Copy out the lines of the listing below, starting with the line that contains "Describe the element at coordinates (29, 624)" and ending with the line that contains "center [2505, 729].", inclusive, with nothing changed.

>> Start

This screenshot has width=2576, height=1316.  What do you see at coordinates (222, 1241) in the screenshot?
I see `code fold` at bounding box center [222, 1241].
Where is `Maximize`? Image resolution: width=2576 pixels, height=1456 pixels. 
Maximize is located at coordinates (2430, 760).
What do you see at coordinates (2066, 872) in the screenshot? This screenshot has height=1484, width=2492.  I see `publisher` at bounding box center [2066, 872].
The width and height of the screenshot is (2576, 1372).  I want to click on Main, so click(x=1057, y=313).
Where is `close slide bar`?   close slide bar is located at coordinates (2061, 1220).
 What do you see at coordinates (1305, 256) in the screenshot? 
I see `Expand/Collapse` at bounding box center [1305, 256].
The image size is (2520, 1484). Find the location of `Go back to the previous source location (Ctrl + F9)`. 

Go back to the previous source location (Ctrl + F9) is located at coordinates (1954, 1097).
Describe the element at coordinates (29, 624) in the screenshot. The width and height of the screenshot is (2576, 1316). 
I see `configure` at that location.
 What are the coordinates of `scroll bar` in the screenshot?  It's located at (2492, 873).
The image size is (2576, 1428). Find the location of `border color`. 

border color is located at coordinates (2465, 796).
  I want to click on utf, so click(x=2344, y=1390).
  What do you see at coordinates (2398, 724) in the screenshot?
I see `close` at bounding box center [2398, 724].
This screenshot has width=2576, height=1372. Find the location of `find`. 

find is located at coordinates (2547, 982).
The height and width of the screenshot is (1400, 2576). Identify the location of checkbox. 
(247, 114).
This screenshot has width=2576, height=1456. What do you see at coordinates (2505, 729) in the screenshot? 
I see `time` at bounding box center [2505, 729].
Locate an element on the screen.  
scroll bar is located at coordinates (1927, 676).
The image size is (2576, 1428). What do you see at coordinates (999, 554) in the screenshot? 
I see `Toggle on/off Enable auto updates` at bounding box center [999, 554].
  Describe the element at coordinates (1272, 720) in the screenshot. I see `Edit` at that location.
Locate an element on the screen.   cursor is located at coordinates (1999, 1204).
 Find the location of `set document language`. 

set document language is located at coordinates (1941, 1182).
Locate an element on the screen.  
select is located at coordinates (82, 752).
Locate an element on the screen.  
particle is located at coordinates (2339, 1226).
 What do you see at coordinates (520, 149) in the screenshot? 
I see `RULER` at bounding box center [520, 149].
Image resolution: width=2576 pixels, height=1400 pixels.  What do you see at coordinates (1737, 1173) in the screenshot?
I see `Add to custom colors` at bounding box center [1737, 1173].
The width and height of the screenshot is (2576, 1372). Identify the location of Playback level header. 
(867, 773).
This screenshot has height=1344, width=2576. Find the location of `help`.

>> End

Result for this task ▸
Describe the element at coordinates (29, 624) in the screenshot. The width and height of the screenshot is (2576, 1316). 
I see `configure` at that location.
 What are the coordinates of `scroll bar` in the screenshot?  It's located at (2492, 873).
The image size is (2576, 1428). Find the location of `border color`. 

border color is located at coordinates (2465, 796).
  I want to click on utf, so click(x=2344, y=1390).
  What do you see at coordinates (2398, 724) in the screenshot?
I see `close` at bounding box center [2398, 724].
This screenshot has width=2576, height=1372. Find the location of `find`. 

find is located at coordinates (2547, 982).
The height and width of the screenshot is (1400, 2576). Identify the location of checkbox. 
(247, 114).
This screenshot has width=2576, height=1456. What do you see at coordinates (2505, 729) in the screenshot? 
I see `time` at bounding box center [2505, 729].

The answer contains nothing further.